*** Opening RECORDS TO PROCESS ***
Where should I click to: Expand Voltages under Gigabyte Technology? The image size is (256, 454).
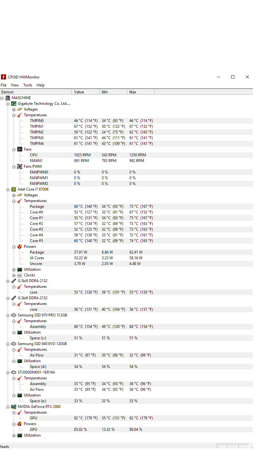[14, 109]
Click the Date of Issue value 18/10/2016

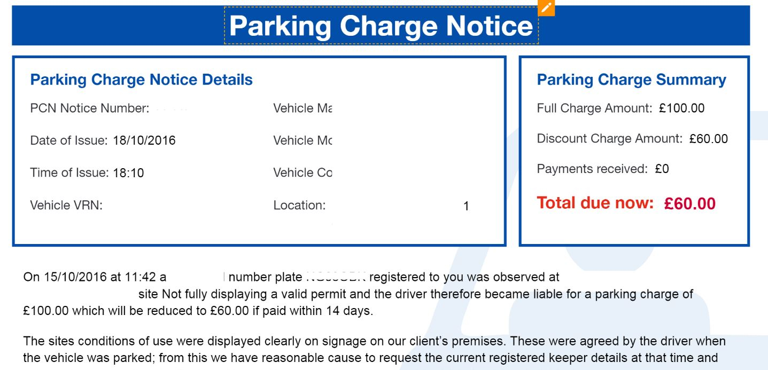pos(144,141)
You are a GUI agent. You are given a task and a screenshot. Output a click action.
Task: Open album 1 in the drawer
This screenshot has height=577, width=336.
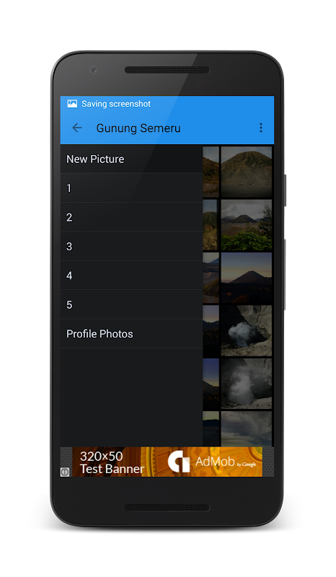(131, 188)
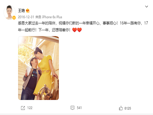Open the attached staircase photo thumbnail
This screenshot has width=153, height=115.
[x=39, y=68]
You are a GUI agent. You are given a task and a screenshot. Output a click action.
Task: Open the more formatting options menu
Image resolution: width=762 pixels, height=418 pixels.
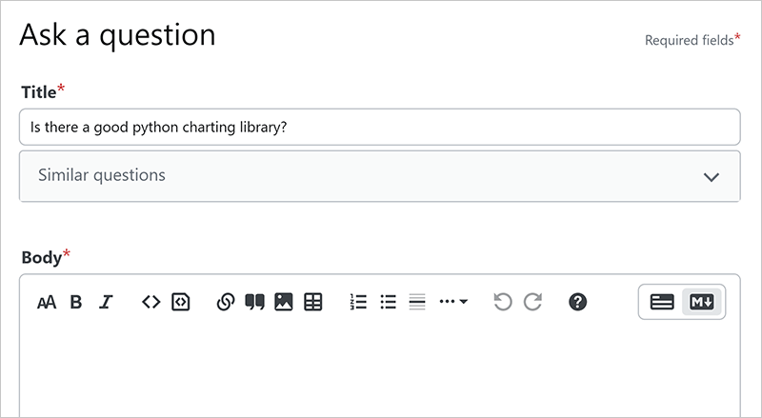(x=452, y=302)
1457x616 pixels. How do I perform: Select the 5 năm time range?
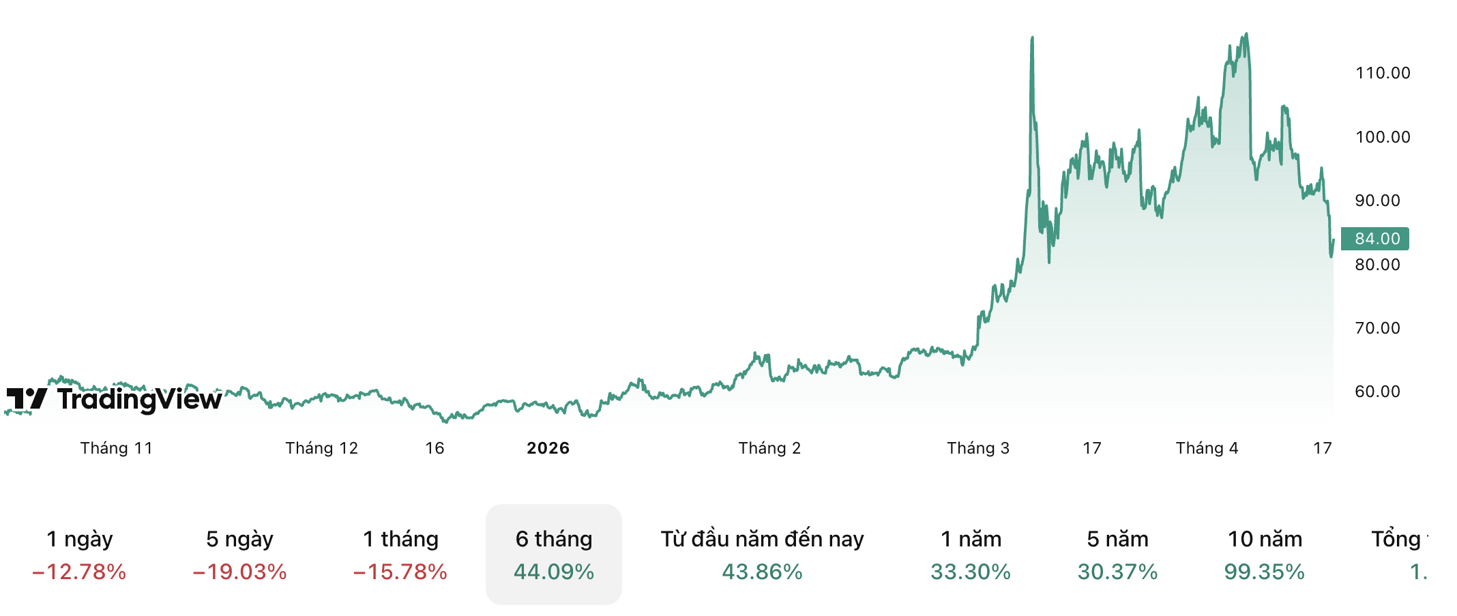1117,555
*** Closing RECORDS TO PROCESS ***
Reproduce every entry above exactly, and omit the pictures.

Where should I click to: Expand Voltages under Gigabyte Technology? The image size is (256, 454).
[14, 109]
Click the Date of Issue value 18/10/2016

pos(144,141)
You are a GUI agent. You are given a task and a screenshot. Output a click action.
Task: Open album 1 in the drawer
This screenshot has height=577, width=336.
(131, 188)
Open the attached staircase photo thumbnail
This screenshot has width=153, height=115.
[x=39, y=68]
You are a GUI agent. You are given a task and a screenshot. Output a click action.
Task: Open the more formatting options menu
Image resolution: width=762 pixels, height=418 pixels.
(x=452, y=302)
1457x616 pixels. How do I perform: Select the 5 năm time range?
1117,555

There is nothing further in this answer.